Repeat the data. Keep each line identical.

── Provided records

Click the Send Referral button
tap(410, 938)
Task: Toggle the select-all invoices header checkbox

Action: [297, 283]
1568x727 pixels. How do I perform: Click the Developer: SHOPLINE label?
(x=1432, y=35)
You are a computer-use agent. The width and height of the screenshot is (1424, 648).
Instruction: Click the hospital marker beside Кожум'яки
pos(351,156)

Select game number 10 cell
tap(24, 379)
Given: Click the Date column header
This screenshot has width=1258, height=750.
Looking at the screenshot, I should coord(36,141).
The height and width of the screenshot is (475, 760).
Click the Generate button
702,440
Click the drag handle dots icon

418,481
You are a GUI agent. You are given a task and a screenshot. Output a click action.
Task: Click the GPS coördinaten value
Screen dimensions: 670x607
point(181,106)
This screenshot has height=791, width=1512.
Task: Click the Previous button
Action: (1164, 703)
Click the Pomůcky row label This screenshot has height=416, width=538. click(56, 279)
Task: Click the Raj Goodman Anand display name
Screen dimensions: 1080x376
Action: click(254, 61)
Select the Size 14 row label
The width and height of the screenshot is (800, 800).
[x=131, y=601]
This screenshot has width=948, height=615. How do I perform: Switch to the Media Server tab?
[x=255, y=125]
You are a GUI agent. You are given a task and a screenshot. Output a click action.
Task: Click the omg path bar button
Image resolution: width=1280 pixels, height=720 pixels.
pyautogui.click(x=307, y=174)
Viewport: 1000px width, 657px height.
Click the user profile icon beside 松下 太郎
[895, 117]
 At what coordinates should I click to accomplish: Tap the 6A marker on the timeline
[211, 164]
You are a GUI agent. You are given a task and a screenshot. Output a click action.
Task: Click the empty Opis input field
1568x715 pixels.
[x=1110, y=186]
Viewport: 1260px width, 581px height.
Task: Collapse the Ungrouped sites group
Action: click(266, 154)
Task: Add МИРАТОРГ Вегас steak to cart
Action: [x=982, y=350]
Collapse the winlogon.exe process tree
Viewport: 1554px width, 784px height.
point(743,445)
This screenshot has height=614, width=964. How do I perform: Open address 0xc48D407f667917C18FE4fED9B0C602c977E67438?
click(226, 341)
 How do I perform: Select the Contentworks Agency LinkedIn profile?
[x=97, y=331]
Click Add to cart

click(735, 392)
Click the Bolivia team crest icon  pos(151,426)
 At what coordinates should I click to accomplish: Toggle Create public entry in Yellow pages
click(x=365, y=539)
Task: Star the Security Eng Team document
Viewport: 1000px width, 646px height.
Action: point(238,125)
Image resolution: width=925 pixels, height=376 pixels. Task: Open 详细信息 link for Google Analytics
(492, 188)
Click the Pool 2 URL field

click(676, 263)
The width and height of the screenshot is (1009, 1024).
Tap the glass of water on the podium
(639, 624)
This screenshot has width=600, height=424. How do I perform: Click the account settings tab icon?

────

Response to the exercise
Click the Send Referral button
tap(410, 938)
Task: Toggle the select-all invoices header checkbox

Action: [297, 283]
1568x727 pixels. How do I perform: Click the Developer: SHOPLINE label?
(x=1432, y=35)
You are a computer-use agent. The width and height of the screenshot is (1424, 648).
Instruction: Click the hospital marker beside Кожум'яки
pos(351,156)

Select game number 10 cell
tap(24, 379)
Given: Click the Date column header
This screenshot has width=1258, height=750.
Looking at the screenshot, I should coord(36,141).
The height and width of the screenshot is (475, 760).
Click the Generate button
702,440
Click the drag handle dots icon

418,481
You are a GUI agent. You are given a task and a screenshot. Output a click action.
Task: Click the GPS coördinaten value
Screen dimensions: 670x607
point(181,106)
This screenshot has height=791, width=1512.
Task: Click the Previous button
Action: (1164, 703)
Click the Pomůcky row label This screenshot has height=416, width=538. click(56, 279)
Task: Click the Raj Goodman Anand display name
Screen dimensions: 1080x376
Action: click(254, 61)
Select the Size 14 row label
The width and height of the screenshot is (800, 800).
[x=131, y=601]
This screenshot has width=948, height=615. How do I perform: Switch to the Media Server tab?
[x=255, y=125]
You are a GUI agent. You are given a task and a screenshot. Output a click action.
Task: Click the omg path bar button
Image resolution: width=1280 pixels, height=720 pixels.
pyautogui.click(x=307, y=174)
Viewport: 1000px width, 657px height.
Click the user profile icon beside 松下 太郎
[895, 117]
 At what coordinates should I click to accomplish: Tap the 6A marker on the timeline
[211, 164]
You are a GUI agent. You are given a task and a screenshot. Output a click action.
Task: Click the empty Opis input field
1568x715 pixels.
[x=1110, y=186]
Viewport: 1260px width, 581px height.
Task: Collapse the Ungrouped sites group
Action: click(266, 154)
Task: Add МИРАТОРГ Вегас steak to cart
Action: [x=982, y=350]
Collapse the winlogon.exe process tree
Viewport: 1554px width, 784px height.
point(743,445)
This screenshot has height=614, width=964. How do I perform: Open address 0xc48D407f667917C18FE4fED9B0C602c977E67438?
click(226, 341)
 How do I perform: Select the Contentworks Agency LinkedIn profile?
[x=97, y=331]
Click Add to cart

click(735, 392)
Click the Bolivia team crest icon  pos(151,426)
 At what coordinates should I click to accomplish: Toggle Create public entry in Yellow pages
click(x=365, y=539)
Task: Star the Security Eng Team document
Viewport: 1000px width, 646px height.
Action: point(238,125)
Image resolution: width=925 pixels, height=376 pixels. Task: Open 详细信息 link for Google Analytics
(492, 188)
Click the Pool 2 URL field

click(676, 263)
The width and height of the screenshot is (1009, 1024).
Tap the glass of water on the podium
(639, 624)
This screenshot has width=600, height=424. How do I perform: Click the account settings tab icon?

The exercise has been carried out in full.